Такие дни люблю и ненавижу. Люблю за прекрасный полёт мечты. А ненавижу по другой причине – простой и банальной, как канцелярский клей. Просто в такие дни, понимаете, людей не слышишь и работать нельзя. Все голоса вокруг теряют структуру, становятся шумом и больше ничем. Сидишь в одиночестве, мечтой отсечённый от мира, людей и событий вокруг. Благо хоть, длится полёт недолго – добраться до вечера и поскорее уснуть.
Такие дела. Началось всё давно, на берегу Средиземного моря. Именно там однажды слово для меня наконец обрело плоть, стало точной картиной реальности. С тех пор я только и делаю, что ищу слова, самые нужные, наиболее точные. Нашёл – значит день прожит не зря, а не нашёл, то зачем отчаиваться? Пока есть мгновение, умей ждать. Главное – прочитать слово реальности.
В литературе меня всегда больше всего поражало то, как некоторые авторы умеют находить то самое нужное слово, как некоторые предметы в их описаниях перестают быть простой деталью обстановки и превращаются в символы, в частицы человеческих судеб.
Как прекрасно это выглядит в романе Оноре де Бальзака «Отец Горио», когда Растиньяк видит, как папаша Горио сминает своими старческими руками серебряную посуду, которую давным-давно он подарил своей жене. А теперь он плющит её, чтобы отнести в ломбард, чтобы получить деньги, которые должны оплатить долги его дочери.
И самое интересное, что это блюдце и чашка – воплощение пошлости и безвкусицы. Позолоченные, украшенные резьбой… Фу, только представляешь себе, и прямо противно становится. Такая эмблема роскошной жизни с претензией на красоту. Но читаешь эту сцену в романе, и сжимается сердце. Перед тобой уже не просто серебряные безделушки, а хранилище мечты. В них вся любовь старого героя к его покойной жене. И эту любовь он мнёт и несёт в ломбард, чтобы помочь непутёвой дочери.
Какая трагедия в одной сцене, в этом нервном движении старческих рук. Такой момент может увидеть и описать только настоящий мастер.

## Письменные задания
1 > Для чего, согласно тексту о поиске точного слова, папаша Горио плющит серебряную посуду?
2 > Продолжите текст о поиске точного слова, начав сразу после его последнего предложения.

## Извлечённые записи
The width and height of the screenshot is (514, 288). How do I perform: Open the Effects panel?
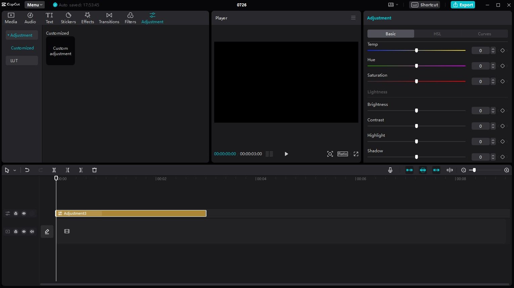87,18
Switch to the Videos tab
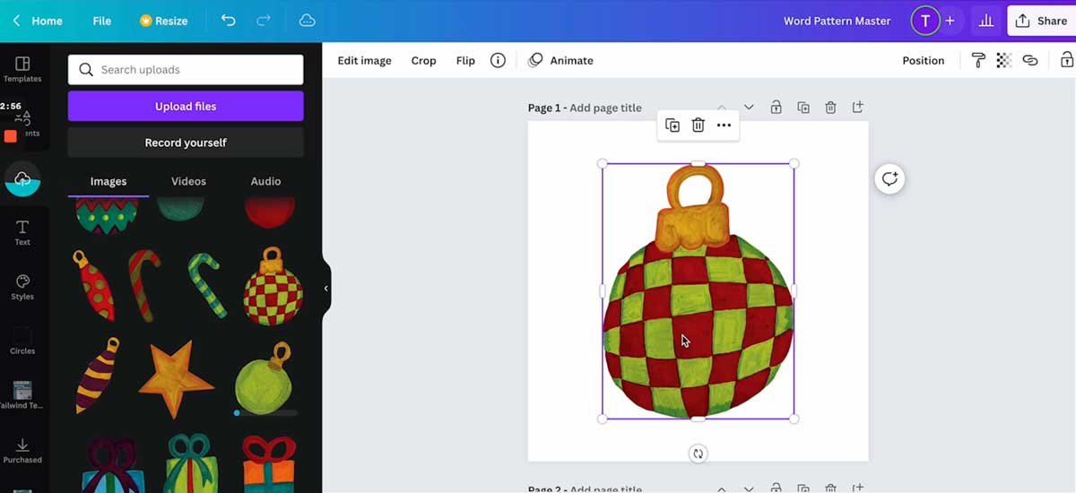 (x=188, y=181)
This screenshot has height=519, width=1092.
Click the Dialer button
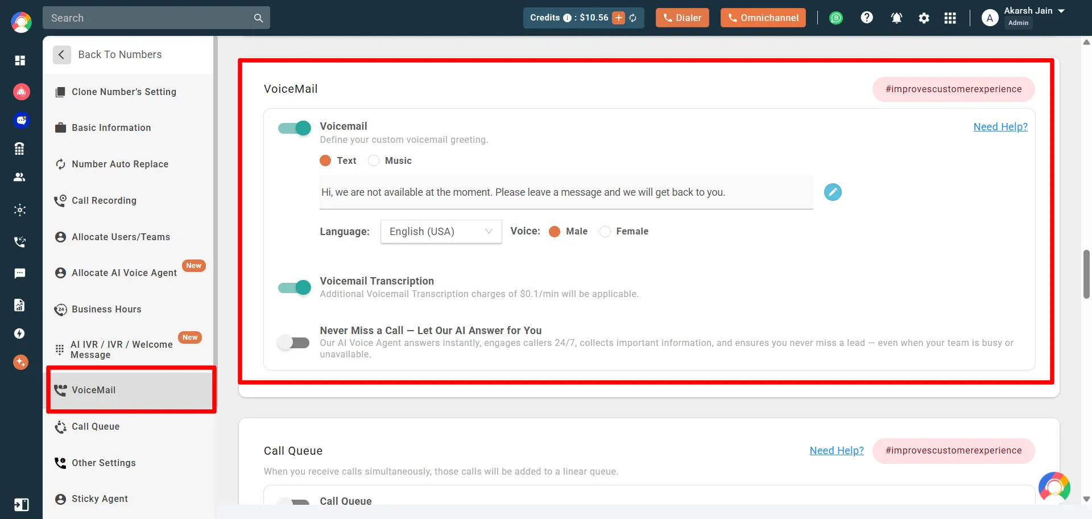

--

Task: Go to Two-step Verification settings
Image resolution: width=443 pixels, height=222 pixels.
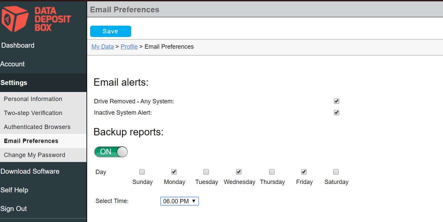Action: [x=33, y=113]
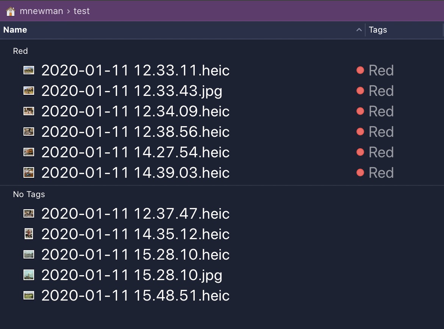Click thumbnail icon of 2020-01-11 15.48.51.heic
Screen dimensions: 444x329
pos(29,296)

* * *

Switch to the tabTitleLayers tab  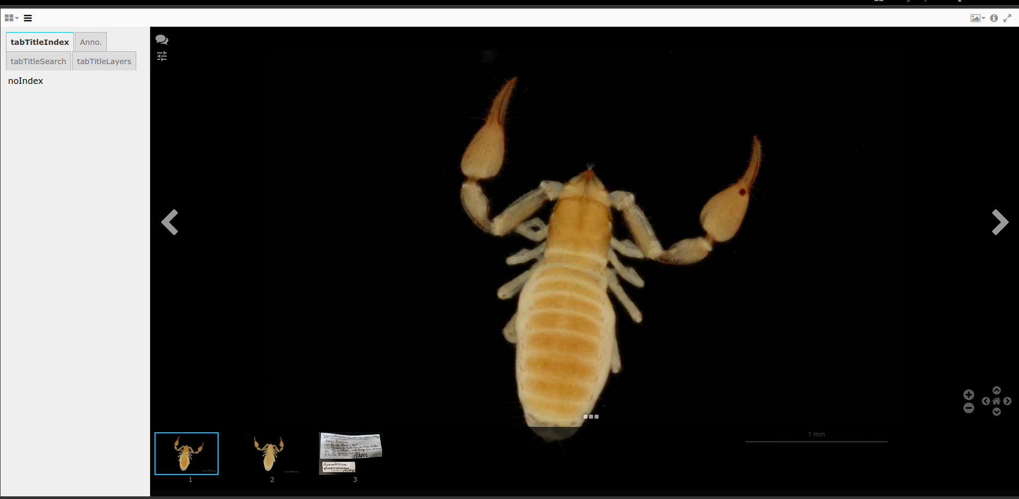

## Ответы к упражнению
1 > Он хочет отнести её в ломбард и получить деньги на уплату долгов дочери.

2 >
 

Быть молодым, мечтать о женщине, жаждать светской жизни и видеть, как перед тобой распахиваются двери двух домов; стать твердой ногой в Сен-Жерменском предместье у виконтессы де Босеан и преклонить колено на Шоссе д’Антен перед графиней де Ресто, пронизывать взором анфиладу парижских салонов и считать себя достаточно красивым, чтобы найти там покровительство и помощь в женском сердце; чувствовать себя достаточно честолюбивым, чтобы одним неподражаемым прыжком вскочить на туго натянутый канат, идти по нему со смелостью никогда не падающего акробата и приобрести самый надежный балансир в лице обворожительной женщины! Кто бы во власти таких дум и такой женщины, величественно возникавшей перед ним здесь – рядом с торфяной печкой, между нищетой и Сводом законов, – кто бы в своем раздумье не пытал грядущее, не видел впереди удачи, как Эжен?
Разгулявшаяся мысль так щедро давала векселя под будущие радости, что он уже воображал себя наедине с графиней де Ресто, но в это время стон, подобный скорбному вздоху св. Иосифа, нарушил молчанье ночи и отозвался в сердце молодого человека, как чей-то предсмертный хрип.
Эжен тихонько открыл дверь и, выйдя в коридор, заметил полоску света под дверью папаши Горио. Опасаясь, не плохо ли его соседу, он приложил глаз к замочной скважине, заглянул в комнату и увидел старика за работой, казалось, настолько подозрительной, что студент решил оказать услугу обществу, хорошенько выследив ночные махинации так называемого вермишельщика. Папаша Горио еще раньше перевернул стол вверх ногами и привязал к его перекладине большую чашку и блюдо из позолоченного серебра, а теперь эти предметы, украшенные богатой чеканкой, он обвивал чем-то вроде каната, стягивая так сильно, что свертывал их трубкой, по-видимому для того, чтобы превратить в слитки.
«Ого! Каков мужчина! – подумал Растиньяк, глядя на жилистые руки старика, пока он с помощью веревки мял, как тесто, позолоченное серебро. – Не вор ли он или сбытчик краденого, который только прикидывается немощным дурачком и живет, как нищий, чтобы спокойно заниматься своим промыслом?» – спрашивал себя Эжен, выпрямляясь.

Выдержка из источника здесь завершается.